Nous étions à la gauche de la ligne, et en réserve, car le duc craignait que Boney ne cherchât à nous tourner de ce côté, pour nous prendre par derrière, de sorte que nos trois régiments, ainsi qu'une autre brigade anglaise et les Hanovriens, avaient été postés là pour être prêts à tout hasard.

Il y avait aussi deux brigades de cavalerie légère, mais l'attaque des Français se faisait entièrement de front, si bien que la journée était déjà assez avancée avant qu'on eût réellement besoin de nous.

La batterie anglaise, qui avait tiré le premier coup de canon, continuait à faire feu bien loin vers notre gauche.

Une batterie allemande travaillait ferme à notre droite.

Aussi étions-nous complètement enveloppés de fumée, mais nous n'étions pas cachés au point de rester invisibles pour une ligne d'artillerie française, postée en face de nous, car une vingtaine de boulets traversèrent l'air avec un sifflement aigu, et vinrent s'abattre juste au milieu de nous.

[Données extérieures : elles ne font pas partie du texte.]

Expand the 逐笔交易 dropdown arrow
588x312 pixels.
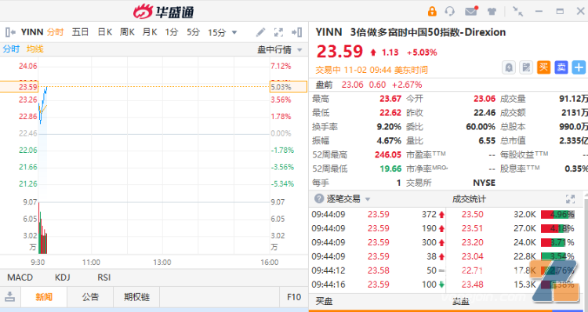(368, 199)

Comme j'entendis le bruit de l'un d'eux qui passa près de mon oreille, je baissai la tête comme un homme qui va plonger, mais notre sergent me donna une bourrade dans les côtes avec le bout de sa hallebarde.

-- Ne vous montrez pas si poli que ça, dit-il. Ce sera assez tôt pour le faire une fois pour toutes quand vous serez touché.

Il y eut un de ces boulets qui réduisit en une bouillie sanglante cinq hommes à la fois, et je vis ce boulet immobile par terre.

On eût dit un ballon rouge de football.

Un autre traversa le cheval de l'adjudant avec un bruit sourd comme celui d'une pierre lancée dans de la boue. Il lui brisa les reins et le laissa là gisant, comme une groseille éclatée.

Trois autres boulets tombèrent plus loin vers la droite. Les mouvements désordonnés et les cris nous apprirent qu'ils avaient porté.

-- Ah! James, vous avez perdu une bonne monture, dit le major Reed, qui se trouvait juste devant moi, en regardant l'adjudant dont les bottes et les culottes ruisselaient de sang.

-- Je l'avais payé cinquante belles livres à Glasgow, dit l'autre. N'êtes-vous pas d'avis, major, que les hommes feraient mieux de se tenir couchés, maintenant que les canons ont précisé leur tir sur nous?

-- Pfut! dit l'autre, ils sont jaunes, James.